PROBLEM TO SOLVE:
Write out the full listing, matching it line for line.

◇ ◇ ◇ ◇ ◇ ◇ ◇

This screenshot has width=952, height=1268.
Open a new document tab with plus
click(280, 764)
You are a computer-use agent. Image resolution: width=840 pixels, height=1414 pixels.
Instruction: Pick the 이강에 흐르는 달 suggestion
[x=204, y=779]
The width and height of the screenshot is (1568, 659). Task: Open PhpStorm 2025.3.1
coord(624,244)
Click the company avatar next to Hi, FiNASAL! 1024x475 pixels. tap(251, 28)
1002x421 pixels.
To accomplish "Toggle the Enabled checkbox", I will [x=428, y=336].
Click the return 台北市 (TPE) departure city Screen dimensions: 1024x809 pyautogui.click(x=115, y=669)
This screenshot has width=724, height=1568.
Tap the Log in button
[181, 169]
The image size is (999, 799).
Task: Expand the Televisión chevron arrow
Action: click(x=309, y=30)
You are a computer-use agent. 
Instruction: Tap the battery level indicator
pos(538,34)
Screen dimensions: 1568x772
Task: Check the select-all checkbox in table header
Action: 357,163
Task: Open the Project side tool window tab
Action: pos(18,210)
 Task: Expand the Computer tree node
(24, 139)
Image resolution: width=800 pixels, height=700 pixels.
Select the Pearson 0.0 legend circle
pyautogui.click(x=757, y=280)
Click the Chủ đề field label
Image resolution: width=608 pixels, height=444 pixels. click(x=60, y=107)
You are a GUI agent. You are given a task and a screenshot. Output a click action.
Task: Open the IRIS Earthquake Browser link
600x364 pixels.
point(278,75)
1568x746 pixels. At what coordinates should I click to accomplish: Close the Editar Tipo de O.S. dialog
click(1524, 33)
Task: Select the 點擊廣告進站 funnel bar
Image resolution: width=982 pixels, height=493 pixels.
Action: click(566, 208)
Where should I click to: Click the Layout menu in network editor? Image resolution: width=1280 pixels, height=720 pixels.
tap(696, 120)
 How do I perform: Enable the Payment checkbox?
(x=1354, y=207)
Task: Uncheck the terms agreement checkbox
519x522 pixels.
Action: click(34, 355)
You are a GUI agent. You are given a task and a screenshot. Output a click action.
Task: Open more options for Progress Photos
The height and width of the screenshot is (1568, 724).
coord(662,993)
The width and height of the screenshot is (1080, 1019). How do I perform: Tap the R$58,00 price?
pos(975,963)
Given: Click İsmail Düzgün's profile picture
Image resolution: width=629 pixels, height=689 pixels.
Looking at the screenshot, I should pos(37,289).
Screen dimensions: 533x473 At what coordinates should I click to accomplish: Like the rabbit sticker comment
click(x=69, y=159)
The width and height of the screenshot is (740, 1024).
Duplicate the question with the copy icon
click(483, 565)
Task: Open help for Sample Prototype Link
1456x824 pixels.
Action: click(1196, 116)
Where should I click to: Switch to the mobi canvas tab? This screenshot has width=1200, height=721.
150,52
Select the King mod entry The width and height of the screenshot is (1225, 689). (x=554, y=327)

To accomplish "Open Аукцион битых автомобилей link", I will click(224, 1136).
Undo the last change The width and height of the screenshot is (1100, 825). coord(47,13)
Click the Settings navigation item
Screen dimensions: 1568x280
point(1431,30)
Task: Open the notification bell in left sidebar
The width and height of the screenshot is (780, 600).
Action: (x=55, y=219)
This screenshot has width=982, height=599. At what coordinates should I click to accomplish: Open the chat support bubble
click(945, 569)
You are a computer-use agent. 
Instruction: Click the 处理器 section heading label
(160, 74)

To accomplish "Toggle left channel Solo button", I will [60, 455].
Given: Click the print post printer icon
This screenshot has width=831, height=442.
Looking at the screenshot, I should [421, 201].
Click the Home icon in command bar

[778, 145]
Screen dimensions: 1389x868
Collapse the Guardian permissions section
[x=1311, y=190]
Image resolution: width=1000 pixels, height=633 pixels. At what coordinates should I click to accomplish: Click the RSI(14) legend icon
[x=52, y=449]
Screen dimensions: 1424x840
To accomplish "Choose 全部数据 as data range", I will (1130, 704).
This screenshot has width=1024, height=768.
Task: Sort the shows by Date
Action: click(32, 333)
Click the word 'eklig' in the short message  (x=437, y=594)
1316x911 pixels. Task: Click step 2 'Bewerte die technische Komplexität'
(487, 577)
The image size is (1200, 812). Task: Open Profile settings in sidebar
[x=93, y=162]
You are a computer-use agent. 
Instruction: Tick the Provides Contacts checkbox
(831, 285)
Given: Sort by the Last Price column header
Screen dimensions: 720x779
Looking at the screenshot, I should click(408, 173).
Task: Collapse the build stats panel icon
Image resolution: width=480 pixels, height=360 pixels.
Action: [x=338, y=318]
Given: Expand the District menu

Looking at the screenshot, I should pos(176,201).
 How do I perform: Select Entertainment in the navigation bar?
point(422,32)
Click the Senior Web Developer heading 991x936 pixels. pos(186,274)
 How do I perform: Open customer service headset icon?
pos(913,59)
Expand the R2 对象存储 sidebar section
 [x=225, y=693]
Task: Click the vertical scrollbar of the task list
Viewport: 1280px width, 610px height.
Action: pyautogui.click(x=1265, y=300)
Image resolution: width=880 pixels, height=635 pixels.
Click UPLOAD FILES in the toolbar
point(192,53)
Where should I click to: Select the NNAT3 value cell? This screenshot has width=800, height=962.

◇ ◇ ◇ ◇ ◇ ◇ ◇

FINISHED EXERCISE:
This screenshot has width=952, height=1268.
Open a new document tab with plus
click(280, 764)
You are a computer-use agent. Image resolution: width=840 pixels, height=1414 pixels.
Instruction: Pick the 이강에 흐르는 달 suggestion
[x=204, y=779]
The width and height of the screenshot is (1568, 659). Task: Open PhpStorm 2025.3.1
coord(624,244)
Click the company avatar next to Hi, FiNASAL! 1024x475 pixels. tap(251, 28)
1002x421 pixels.
To accomplish "Toggle the Enabled checkbox", I will [x=428, y=336].
Click the return 台北市 (TPE) departure city Screen dimensions: 1024x809 pyautogui.click(x=115, y=669)
This screenshot has width=724, height=1568.
Tap the Log in button
[181, 169]
The image size is (999, 799).
Task: Expand the Televisión chevron arrow
Action: click(x=309, y=30)
You are a computer-use agent. 
Instruction: Tap the battery level indicator
pos(538,34)
Screen dimensions: 1568x772
Task: Check the select-all checkbox in table header
Action: 357,163
Task: Open the Project side tool window tab
Action: pos(18,210)
 Task: Expand the Computer tree node
(24, 139)
Image resolution: width=800 pixels, height=700 pixels.
Select the Pearson 0.0 legend circle
pyautogui.click(x=757, y=280)
Click the Chủ đề field label
Image resolution: width=608 pixels, height=444 pixels. click(x=60, y=107)
You are a GUI agent. You are given a task and a screenshot. Output a click action.
Task: Open the IRIS Earthquake Browser link
600x364 pixels.
point(278,75)
1568x746 pixels. At what coordinates should I click to accomplish: Close the Editar Tipo de O.S. dialog
click(1524, 33)
Task: Select the 點擊廣告進站 funnel bar
Image resolution: width=982 pixels, height=493 pixels.
Action: click(566, 208)
Where should I click to: Click the Layout menu in network editor? Image resolution: width=1280 pixels, height=720 pixels.
tap(696, 120)
 How do I perform: Enable the Payment checkbox?
(x=1354, y=207)
Task: Uncheck the terms agreement checkbox
519x522 pixels.
Action: click(34, 355)
You are a GUI agent. You are given a task and a screenshot. Output a click action.
Task: Open more options for Progress Photos
The height and width of the screenshot is (1568, 724).
coord(662,993)
The width and height of the screenshot is (1080, 1019). How do I perform: Tap the R$58,00 price?
pos(975,963)
Given: Click İsmail Düzgün's profile picture
Image resolution: width=629 pixels, height=689 pixels.
Looking at the screenshot, I should pos(37,289).
Screen dimensions: 533x473 At what coordinates should I click to accomplish: Like the rabbit sticker comment
click(x=69, y=159)
The width and height of the screenshot is (740, 1024).
Duplicate the question with the copy icon
click(483, 565)
Task: Open help for Sample Prototype Link
1456x824 pixels.
Action: click(1196, 116)
Where should I click to: Switch to the mobi canvas tab? This screenshot has width=1200, height=721.
150,52
Select the King mod entry The width and height of the screenshot is (1225, 689). (x=554, y=327)

To accomplish "Open Аукцион битых автомобилей link", I will click(224, 1136).
Undo the last change The width and height of the screenshot is (1100, 825). coord(47,13)
Click the Settings navigation item
Screen dimensions: 1568x280
point(1431,30)
Task: Open the notification bell in left sidebar
The width and height of the screenshot is (780, 600).
Action: (x=55, y=219)
This screenshot has width=982, height=599. At what coordinates should I click to accomplish: Open the chat support bubble
click(945, 569)
You are a computer-use agent. 
Instruction: Click the 处理器 section heading label
(160, 74)

To accomplish "Toggle left channel Solo button", I will [60, 455].
Given: Click the print post printer icon
This screenshot has width=831, height=442.
Looking at the screenshot, I should [421, 201].
Click the Home icon in command bar

[778, 145]
Screen dimensions: 1389x868
Collapse the Guardian permissions section
[x=1311, y=190]
Image resolution: width=1000 pixels, height=633 pixels. At what coordinates should I click to accomplish: Click the RSI(14) legend icon
[x=52, y=449]
Screen dimensions: 1424x840
To accomplish "Choose 全部数据 as data range", I will (1130, 704).
This screenshot has width=1024, height=768.
Task: Sort the shows by Date
Action: click(32, 333)
Click the word 'eklig' in the short message  (x=437, y=594)
1316x911 pixels. Task: Click step 2 'Bewerte die technische Komplexität'
(487, 577)
The image size is (1200, 812). Task: Open Profile settings in sidebar
[x=93, y=162]
You are a computer-use agent. 
Instruction: Tick the Provides Contacts checkbox
(831, 285)
Given: Sort by the Last Price column header
Screen dimensions: 720x779
Looking at the screenshot, I should click(408, 173).
Task: Collapse the build stats panel icon
Image resolution: width=480 pixels, height=360 pixels.
Action: [x=338, y=318]
Given: Expand the District menu

Looking at the screenshot, I should pos(176,201).
 How do I perform: Select Entertainment in the navigation bar?
point(422,32)
Click the Senior Web Developer heading 991x936 pixels. pos(186,274)
 How do I perform: Open customer service headset icon?
pos(913,59)
Expand the R2 对象存储 sidebar section
 [x=225, y=693]
Task: Click the vertical scrollbar of the task list
Viewport: 1280px width, 610px height.
Action: pyautogui.click(x=1265, y=300)
Image resolution: width=880 pixels, height=635 pixels.
Click UPLOAD FILES in the toolbar
point(192,53)
Where should I click to: Select the NNAT3 value cell? This screenshot has width=800, height=962.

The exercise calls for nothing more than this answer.